Look, consider another case of betrayal with somewhat parallel obligations. Suppose a mother takes a trip and leaves her H to care for the children. Suppose that while she is away, H has an acquaintance over and together they molested the children. No doubt, a horrible, tragic thing. No doubt, they are both guilty and to blame for despicable actions. But, whose betrayal is worse? CLEARLY, it is the betrayal of the father. He had an additional special obligation to protect his children. Does it matter whether he initiated the invitation to the other molester or whether the other molester called him? I think not. What matters is that the father chose to allow and participate in the molestation. He is AS much to blame for the violations of trust, the harm, the betrayals as the other molester. And he is MORE to blame. I don't see how you can argue that point.
Now, imagine the mother comes home and contrary to this, insists that the father's actions are more forgivable than the other molester's. How wrongheaded would this be? How horrible would this be for the children? Wouldn't this be even an additional harm to the children, to suggest that being molested by their father was less harmful than being molested by a stranger? To deny that it was the father's special duty to protect them is just another horrible blow.
Can you not see that you are in a similar position as those children? You keep putting the greater blame on the person who had no special obligation to protect your M. This is a terrible way to treat yourself. You deny that your XH had a special obligation to you. You deny that his harm to your M was the deeper betrayal. You excuse and quibble over who started the initial flirtation. Ridiculous. And harmful. And deeply disrespectful to yourself.
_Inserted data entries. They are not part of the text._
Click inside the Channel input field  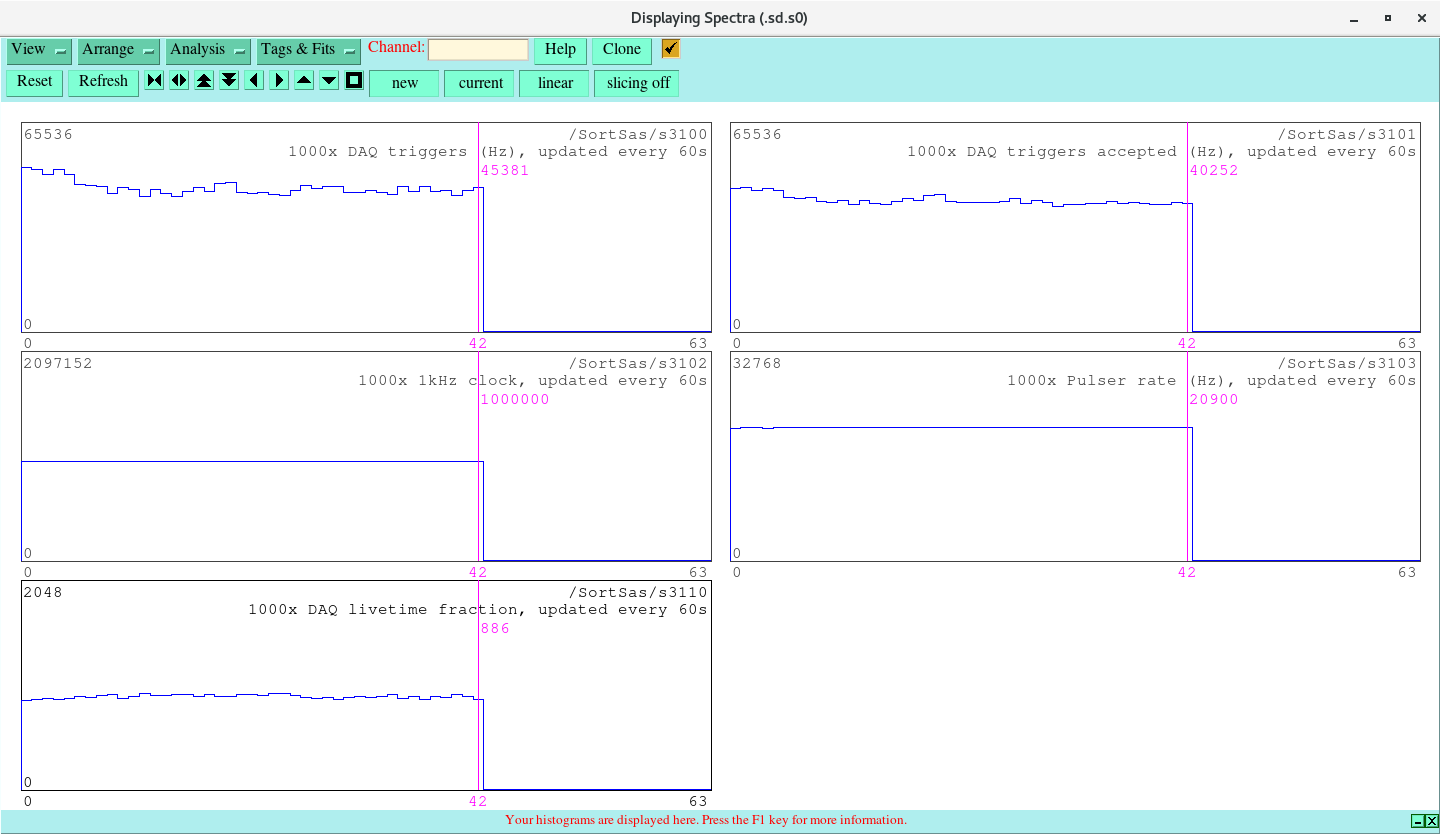tap(478, 47)
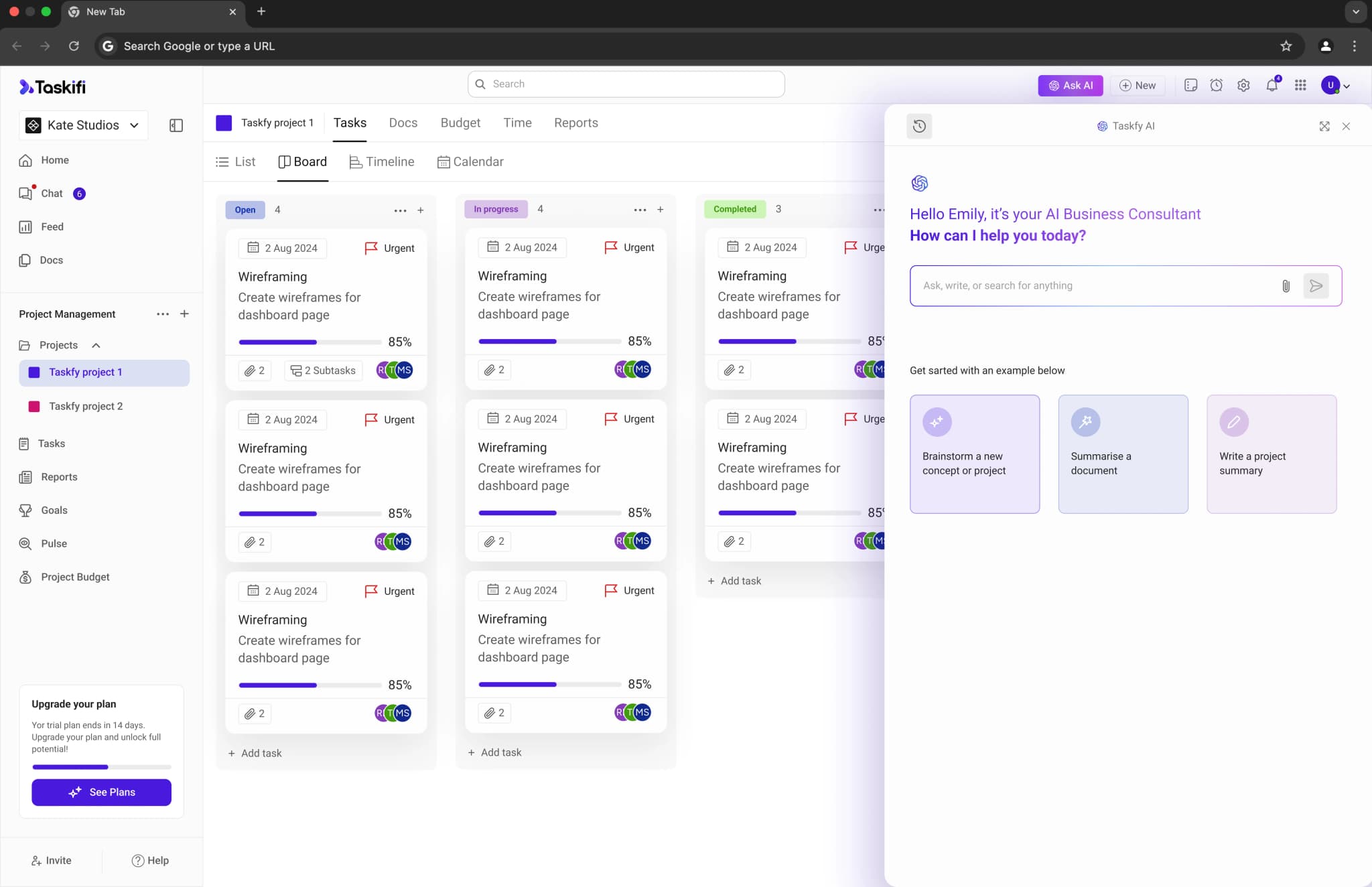Click the See Plans button
Image resolution: width=1372 pixels, height=887 pixels.
pos(101,792)
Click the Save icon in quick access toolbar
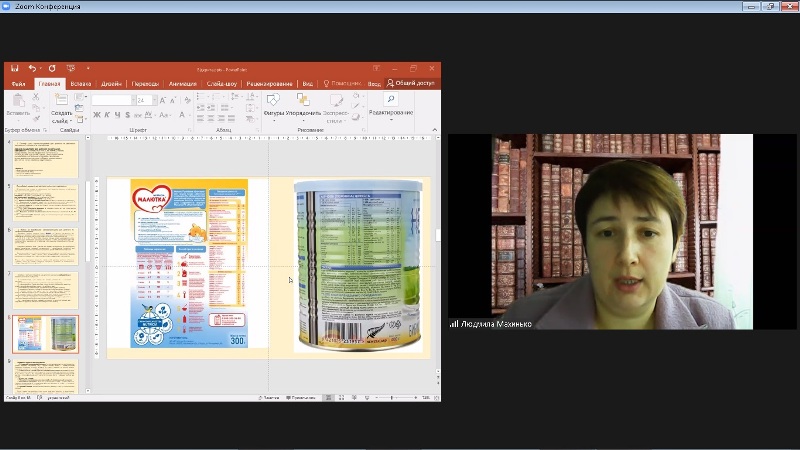800x450 pixels. [x=15, y=68]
Affairs happen. A lot. They are horrible betrayals. But they are not the molestation of children. They are forgivable. And if X-spouse's participation in an A is forgivable, then so is the participation of the other person in the A.
Treat yourself better and quit shifting the burden of blame to someone who was far less a cause of the BETRAYAL in your M than your ex-spouse.
I am in a similar situation. My X is getting married next month to her affair partner. He takes care of our kids sometimes and they love him. I could continue to hold anger towards him and my X for breaking up my family, but why should I? Instead, I suck it up and make the best of the situation by being courteous and friendly with him.
I have to agree with your boss. Dropping the hatred of the other woman is the best gift you can give yourself.
You need to come to acceptance that she is going to be a part of your kids lives otherwise this is going to keep eating at you.
And if you get to the point of dating, I can tell you that if you bring these things up in conversation on a date, it is a big turn off. One lady I date expresses nasty feelings towards her X's post D girlfriend (their marriage did not end because of infidelity). I think it is because her daughter actually enjoys doing things with her X and his girlfriend. Her attitude may be one of the reasons I am not pursuing her other than as a friend.
It's not even a matter of hating the ow more than xh, it's a matter of someone with such low morals as to be involved in the destruction of a M having any time alone with my child. I don't have a choice about his father having time with him, but I don't like that either. He has shown himself to be morally bankrupt. However, he has a blood tie to him and should be with him. She does not. She is not the sort of person I could ever consider as a friend or evenan aquaintance.
Oh yes, I blame my xh fully for the A. The ow wasn't M'd but he was and should have respected me and our M enough to at least keep it in his pants and man-up and tell me he wanted a D. It would have been infinitely more honorable. But he chose to take the cowards way out. Oh yes, I blame him for that but I can't dwell on it. Why? For the sake of my child and his R with his father.
I'm pretty sure this would be kat's take on it too. Not demonizing ow, but not wanted her to spend time with my child......mama bear instinct.
T19 M15 S19 XH47 M43 bomb12/4/07 PA5/07 S12/26/07 D final 11/17/08 Back together with no defined R 05/2010 confused....to say the least!!!